Requirement:
Both ends included, set down the lines from the line containing "Instruction: Click the" through the last line of the records below, without pictures.

The data:
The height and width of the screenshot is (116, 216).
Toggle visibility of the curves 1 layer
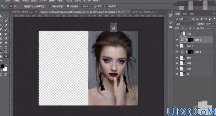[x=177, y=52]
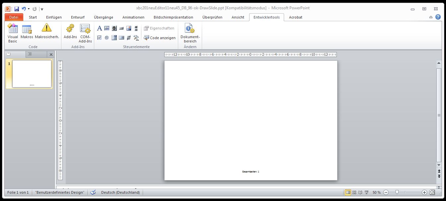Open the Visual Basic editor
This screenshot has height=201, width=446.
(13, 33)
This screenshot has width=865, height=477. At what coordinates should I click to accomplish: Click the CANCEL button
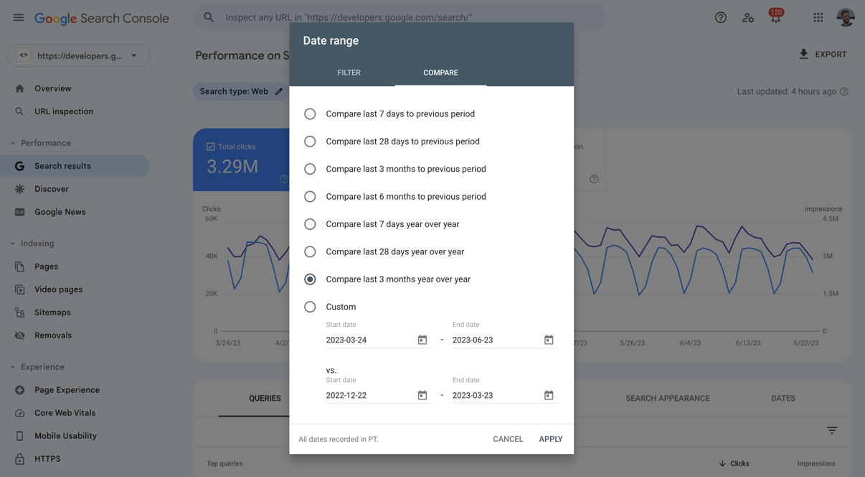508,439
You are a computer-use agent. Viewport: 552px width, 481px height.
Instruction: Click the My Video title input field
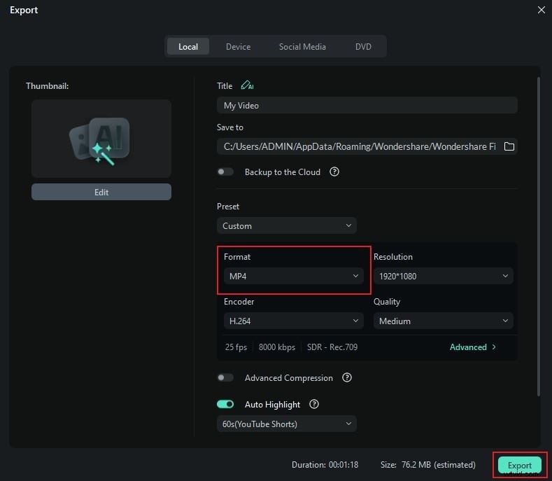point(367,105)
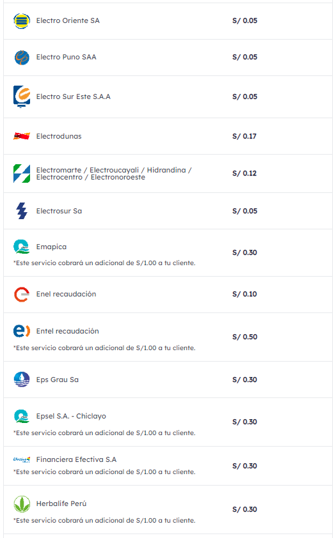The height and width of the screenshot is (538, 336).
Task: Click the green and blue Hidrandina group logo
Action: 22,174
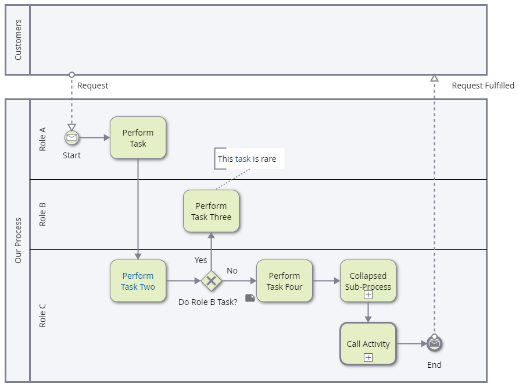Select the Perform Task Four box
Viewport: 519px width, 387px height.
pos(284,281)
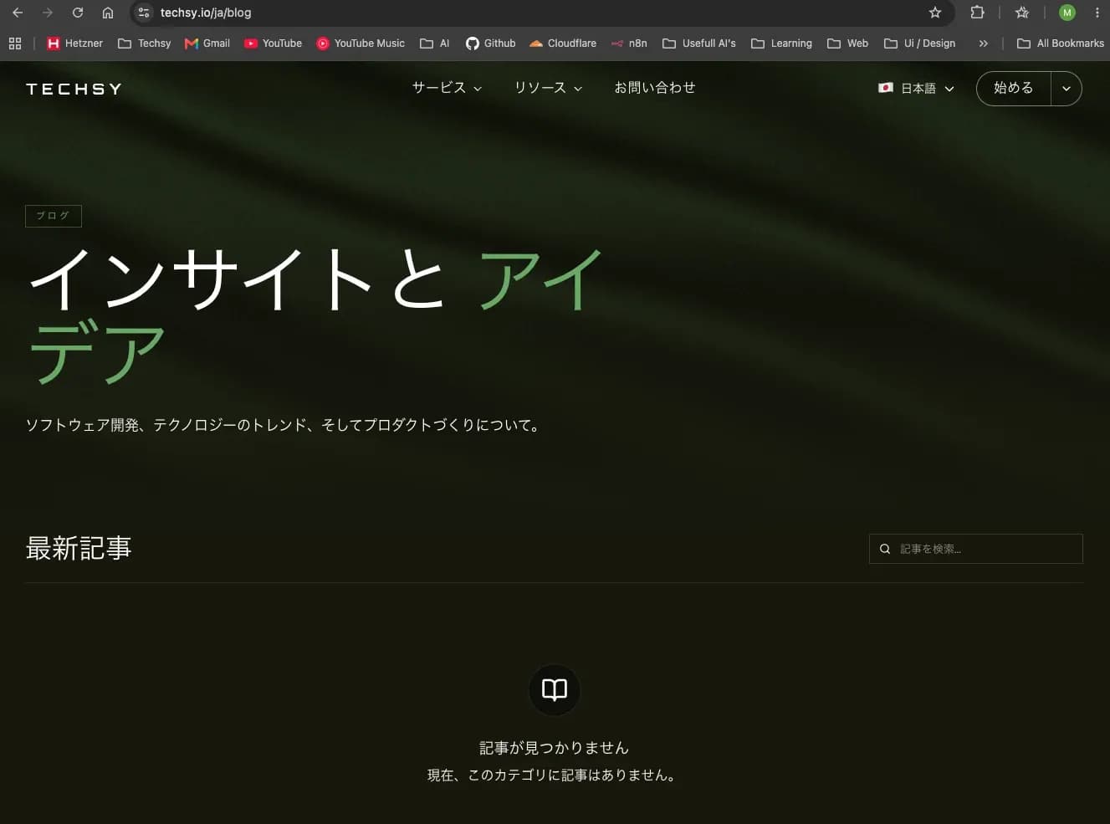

Response box:
Instruction: Click the My Video title input field
point(367,105)
The height and width of the screenshot is (538, 336).
Task: Click the green and blue Hidrandina group logo
Action: 22,174
Select the Perform Task Four box
Viewport: 519px width, 387px height.
pos(284,281)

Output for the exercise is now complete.